A technique reveals how the same mutations cause very different leukemias

Myeloid leukemias are among the most aggressive blood cancers and have low survival rates. Today, patients with leukemia undergo genetic testing to determine which mutations they have and to choose the best treatment. However, even among patients with the same mutation, the progression of the disease and the response to therapy can be very different.

A study by IRB Barcelona , ​​funded by the CRIS Foundation against cancer and led by ICREA researcher Alejo Rodríguez-Fraticelli, has now revealed that these differences can be explained because not all blood stem cells respond in the same way when they acquire a mutation, and the previous "state" of the cell influences the development of cancer.

Specifically, scientists have identified two cell types, one that is "stronger" and the other more "sensitive" to inflammatory stimuli. This prior characteristic influences the way in which the disease evolves after acquiring mutations in the oncogenes.

"By incorporating mutations, both cellular states can lead to leukemia, but with different biological properties that respond differently to therapy," explains Rodríguez-Fraticelli.

The discovery, published in the journal ' Cell Stem Cell ', represents a step forward in understanding the great variety that exists in this type of cancer and underlines the importance of analysing the cellular "state" prior to the mutation.

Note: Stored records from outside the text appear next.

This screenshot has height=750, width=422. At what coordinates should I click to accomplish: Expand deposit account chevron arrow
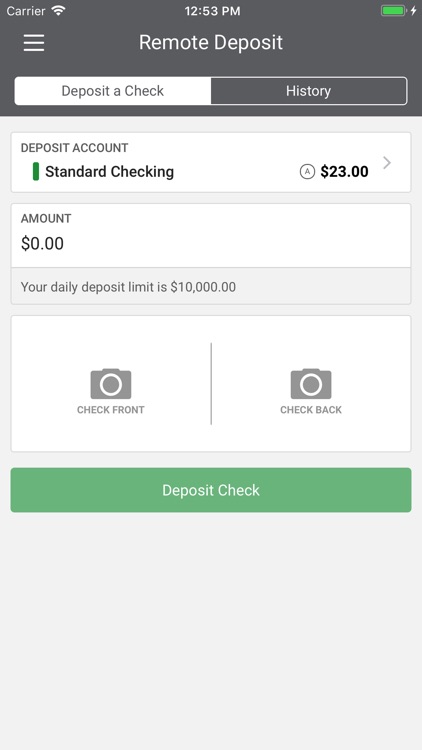(387, 163)
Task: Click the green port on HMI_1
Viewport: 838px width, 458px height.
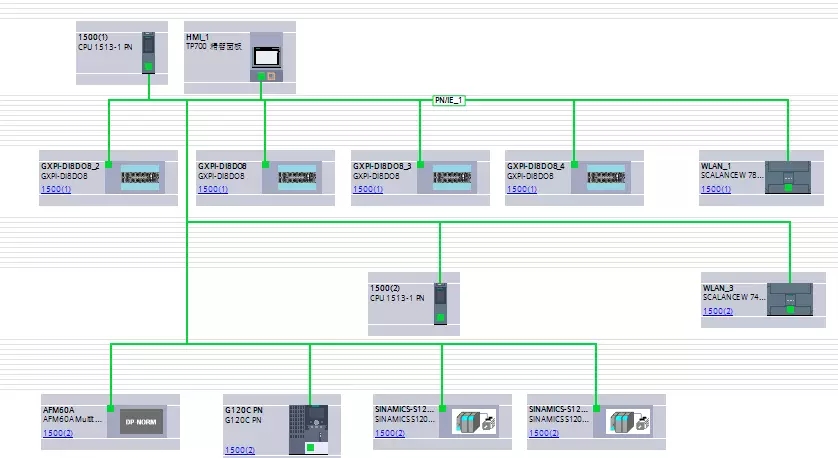Action: (261, 76)
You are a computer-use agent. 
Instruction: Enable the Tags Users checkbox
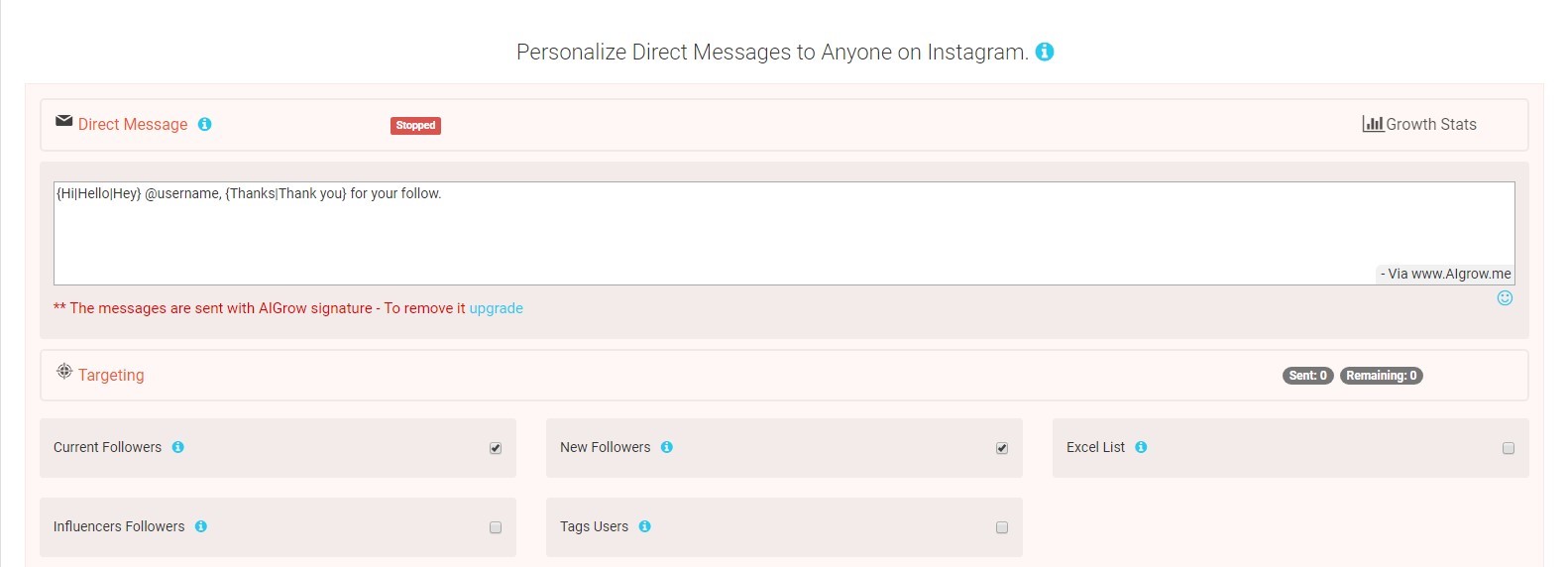click(1002, 527)
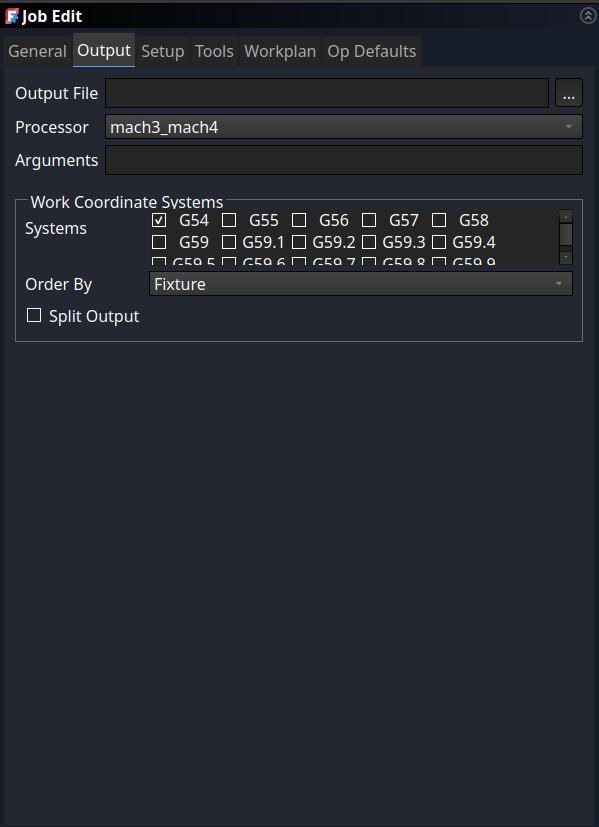This screenshot has width=599, height=827.
Task: Focus the Arguments input field
Action: 344,160
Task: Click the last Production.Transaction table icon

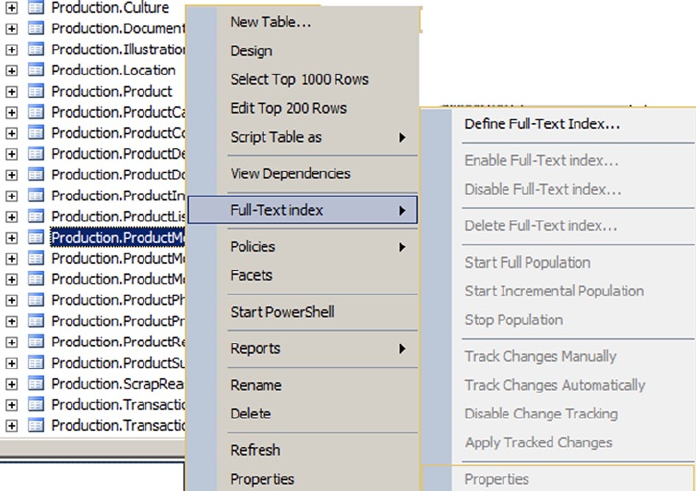Action: pos(35,425)
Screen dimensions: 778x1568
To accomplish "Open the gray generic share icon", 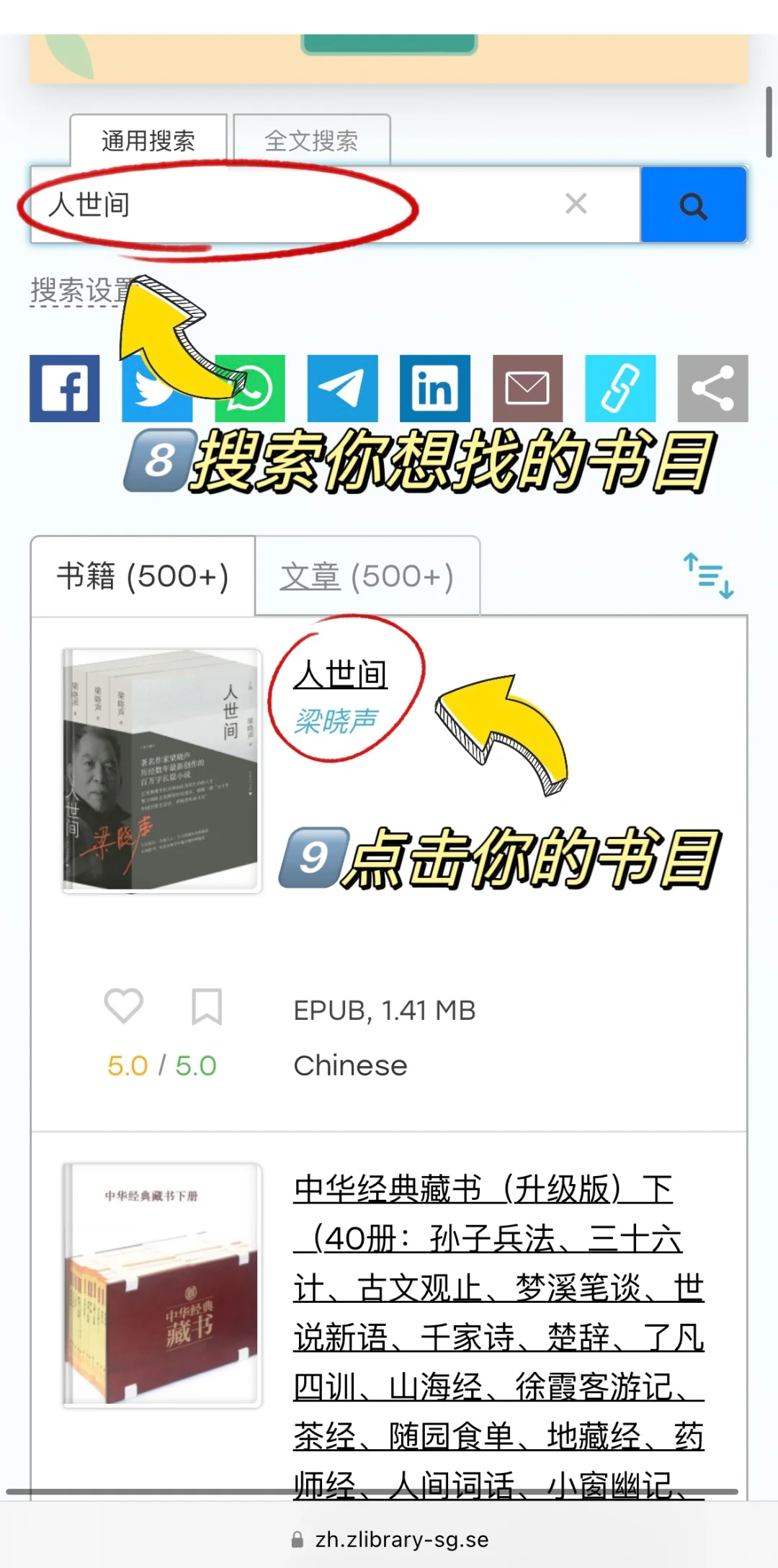I will 713,388.
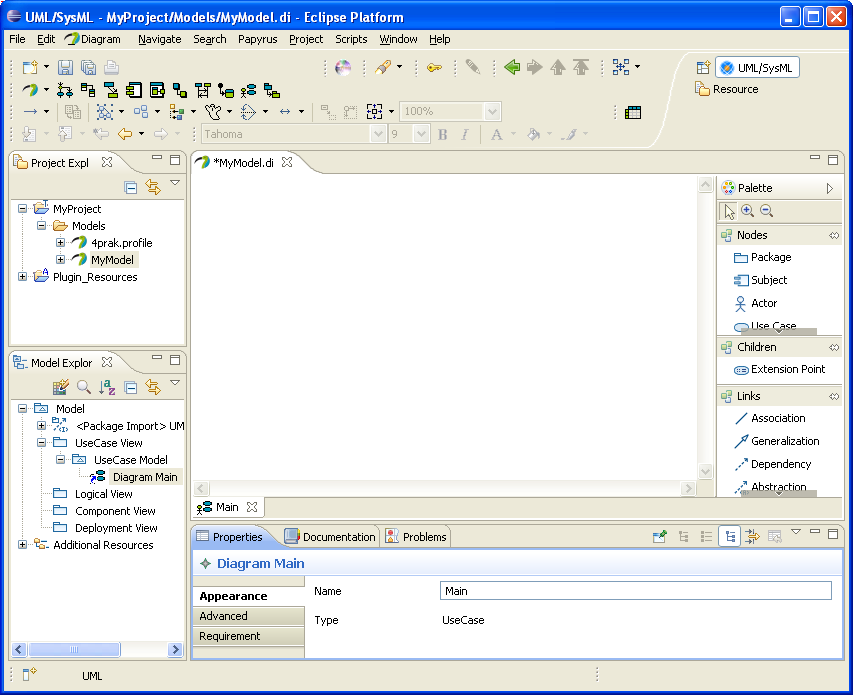
Task: Click the Save toolbar icon
Action: coord(65,67)
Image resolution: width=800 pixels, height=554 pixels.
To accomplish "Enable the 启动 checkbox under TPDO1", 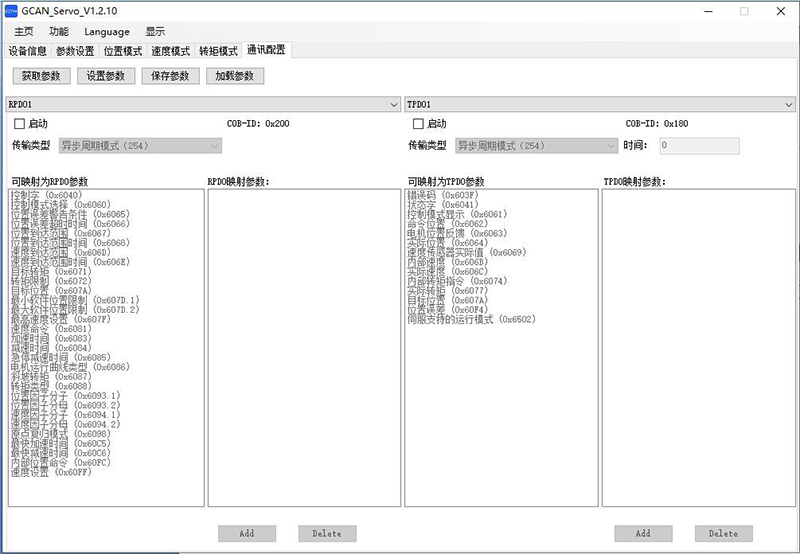I will [x=418, y=124].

To carry out this research, the team developed the STRACK (Simultaneous Tracking of Recombinase Activation and Clonal Kinetics) technique. STRACK uses genetic barcodes to track each cell and record its behavior before and after the mutation.

"This strategy has made it possible, for the first time, to link the initial state of each cell with its subsequent cancerous characteristics," explain Indranil Singh and Daniel Fernández Pérez, first authors of the study.

Furthermore, the use of mouse models has allowed us to study this process in a complete physiological environment, and with controlled genetic characteristics, which reinforces the relevance of the findings.

The findings of this study suggest that, at least in the case of leukemia, it is not enough to identify the genetic mutation to decide on the best treatment . The "previous state" of the cells, which may include their reaction to repeated inflammation or epigenetic changes, is decisive when predicting the type of tumor and its reaction to drugs.

This could extend to other cancers, since cells in different tissues also accumulate "memories" of inflammation or other damage, which would affect their behavior. Knowing these factors, in addition to the mutation, would help develop even more personalized treatments and preventive strategies that focus on avoiding habits that predispose to the development of the most aggressive variants of the disease.